# How much smoke?



## freshmeat (Oct 22, 2009)

Not sure which forum this belongs so will post here.  Newbie here that has successfully knocked out boston butts, bb ribs, meatloaves, and fatties all based on internal meat temperatures.  

My question is, does a piece of meat reach a point where no further smoke is going to penetrate / enhance it...do you keep smoke rolling on all products till final temp is reached?  

I have used the 2-2-1 method on the bb ribs and understand that the time in foil will not deliver in any smoke flavor.   

I now know first couple of sessions I was delivering an overkill of smoke, more of a white billowy presence rather than the 'thin blue smoke'.

I have yet to monitor my cooking chamber temps in order to compare the temp with smoke being produced vs. temp when no smoke is being produced.  Are these / should these be different?  (hehehe, while typing this guess I am doing some bb ribs this weekend and will chart temp of first 2 hours, stop smoke completely during 2 hour wrap and monitor.)

Thanks for all the help and inspiration (on this and previous lurking).


----------



## forluvofsmoke (Oct 22, 2009)

Hope this puts thing into better perspective...happy smokin'!

Eric


----------



## mballi3011 (Oct 22, 2009)

Not sure which forum this belongs so will post here. Newbie here that has successfully knocked out boston butts, bb ribs, meatloaves, and fatties all based on internal meat temperatures. 
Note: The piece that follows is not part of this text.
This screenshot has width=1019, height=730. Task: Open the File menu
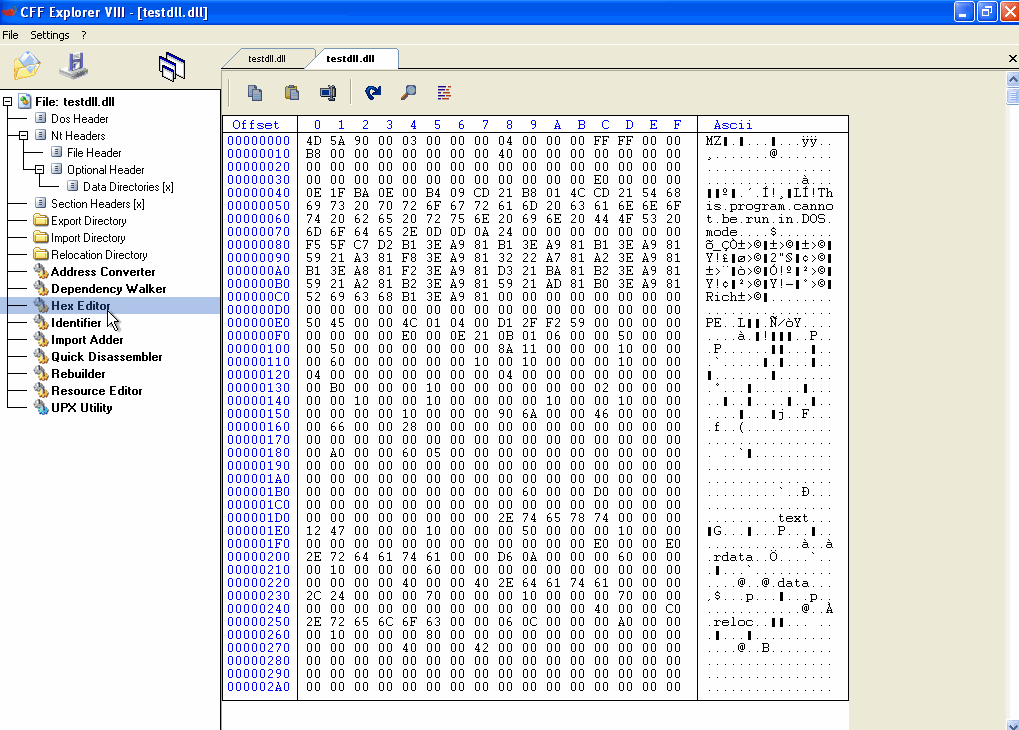10,35
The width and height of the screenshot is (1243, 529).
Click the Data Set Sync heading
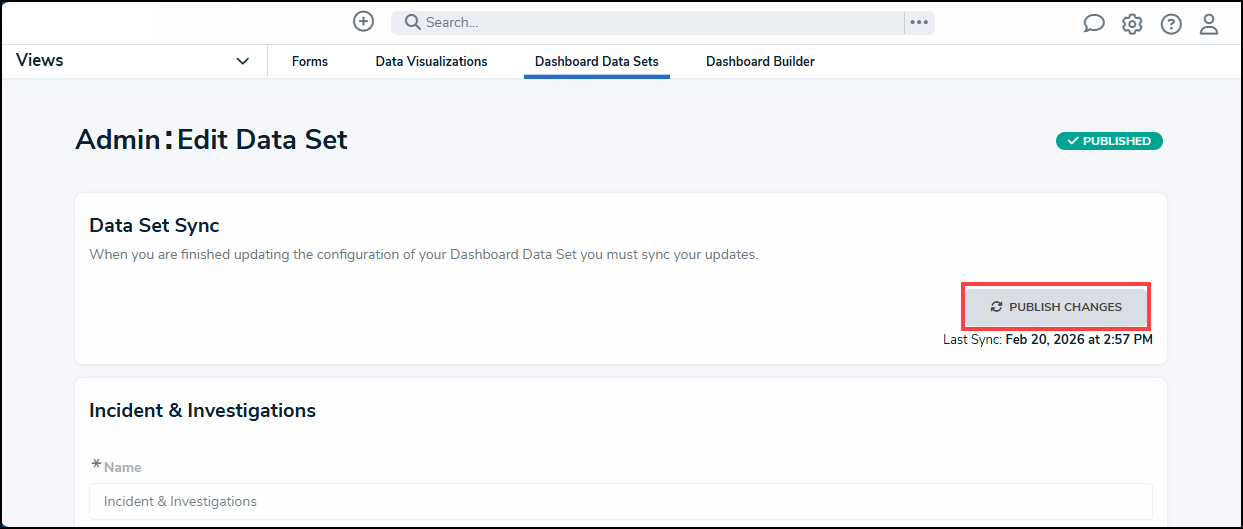(x=154, y=226)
My question is, does a piece of meat reach a point where no further smoke is going to penetrate / enhance it...do you keep smoke rolling on all products till final temp is reached? As afr as I know your meat will always except the smoke flavor during the whole smoke.

I have used the *2-2-1* method on the bb ribs and understand that the time in foil will not deliver in any smoke flavor. While you have the meat foile it will still get smoke flavor but just so little that you wont tell it. 
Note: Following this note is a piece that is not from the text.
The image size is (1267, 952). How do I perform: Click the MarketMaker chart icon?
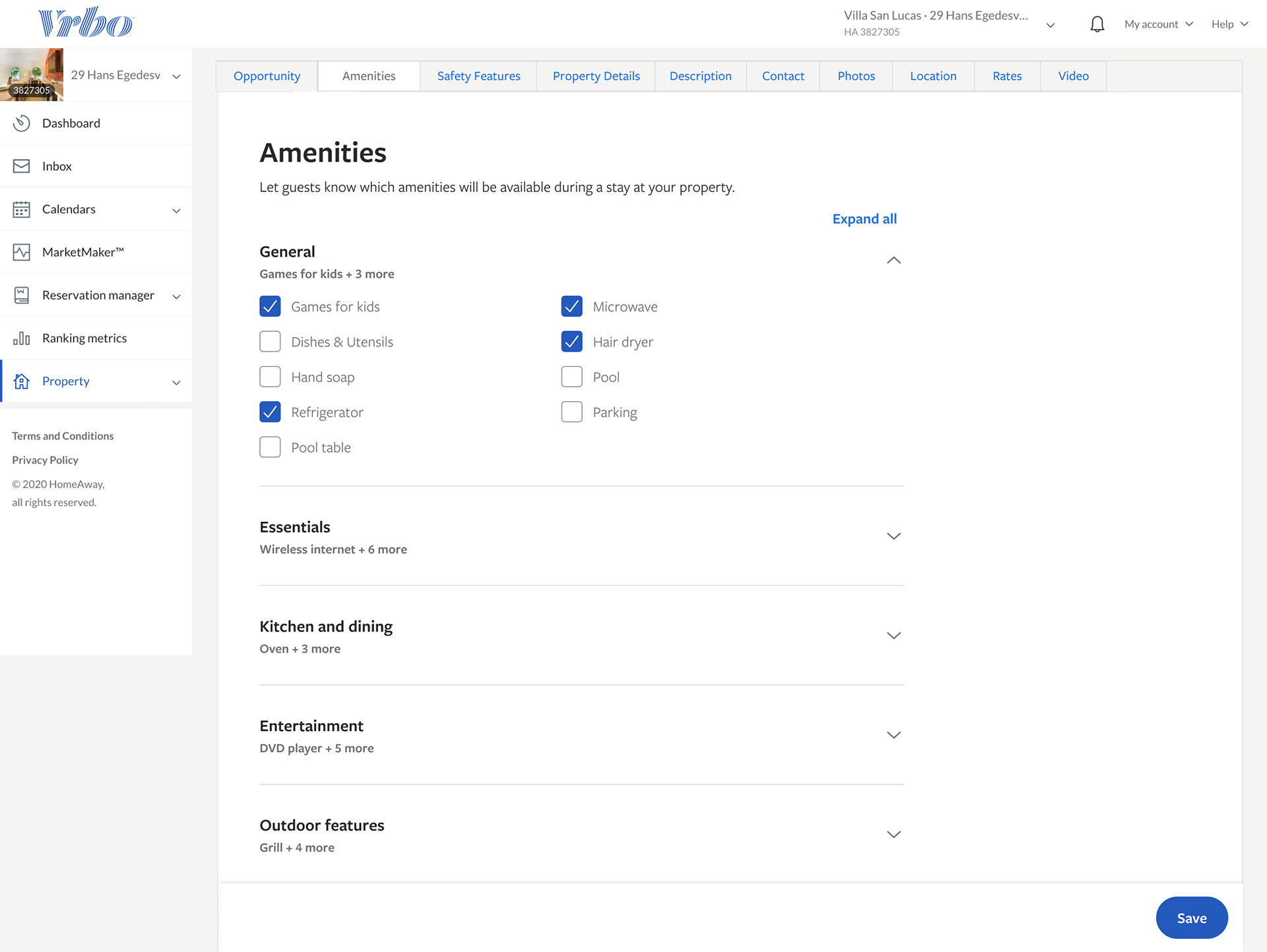point(22,252)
I now know first couple of sessions I was delivering an overkill of smoke, more of a white billowy presence rather than the 'thin blue smoke'.
You don't want the billowing white smoke you want the thin blue that everyone here speak of. The white is a bitter and nasty tasting smoke. You want to barely be able to see the smoke and it will be the smoke you want. As long as you can smell it your smoking.
I have yet to monitor my cooking chamber temps in order to compare the temp with smoke being produced vs. temp when no smoke is being produced. Are these / should these be different? (hehehe, while typing this guess I am doing some bb ribs this weekend and will chart temp of first 2 hours, stop smoke completely during 2 hour wrap and monitor.)
if you smoke your ribs at 225 you foil them and put them back in at 225 you don't raise the temp. What you are doing is tanderising the meat or just breaking down the connective tissues and then when you take them out of the foil you are just stiffing them up so they don't fall apart when transfering them to the platter or plate.
I hope that helped you with your up coming smokes.


----------